St. John’s Grammar School and Ascension Grammar School merged in 1963 to form St. John-Ascension Grammar School in the former St. John’s High School.
In 1972, St. John-Ascension merged with Sacred Heart Academy and St. Peter School to form Worcester Central Catholic Elementary School. Grades one through five were held at the former Sacred Heart Academy on Gage Street and grades six through eight were housed on Temple Street at the former St. John-Ascension building. In 1976, Worcester Central Catholic Elementary School moved into the original St. Peter Grammar School at 865 Main St., where it remains today under the name of St. Peter Central Catholic Elementary School.
St. John’s High School moved from Temple Street to Shrewsbury in 1962 and Ascension Central Catholic High School for girls on Vernon Street closed in 1970.
Mr. Deedy, 66, of Worcester, graduated from the eighth grade at St. John-Ascension Grammar School in 1972. Mark Andrews, 70, of Worcester, began at Ascension Grammar School and graduated from the eighth grade at St. John-Ascension in 1968. They both went on to graduate from St. John’s High School and Holy Cross.
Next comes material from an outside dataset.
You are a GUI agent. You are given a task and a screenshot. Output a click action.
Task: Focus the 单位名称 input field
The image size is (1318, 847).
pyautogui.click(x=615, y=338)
Mr. Deedy is a parishioner at Blessed Sacrament and Mr. Andrews sings in the festival choir and folk group at Christ the King Parish.
Mr. Deedy recently retired after working as a school business manager in Athol, Auburn, Leominster and Leicester.
Mr. Andrews retired five years ago after a career as an elementary school teacher and principal, including teaching seven years at Our Lady of the Angels Catholic School in the 1980s.
Mr. Andrews remembers that St. John-Ascension didn’t provide food service so students brought their lunches, except for one day a week when mothers of students boiled hot dogs and made club sandwiches.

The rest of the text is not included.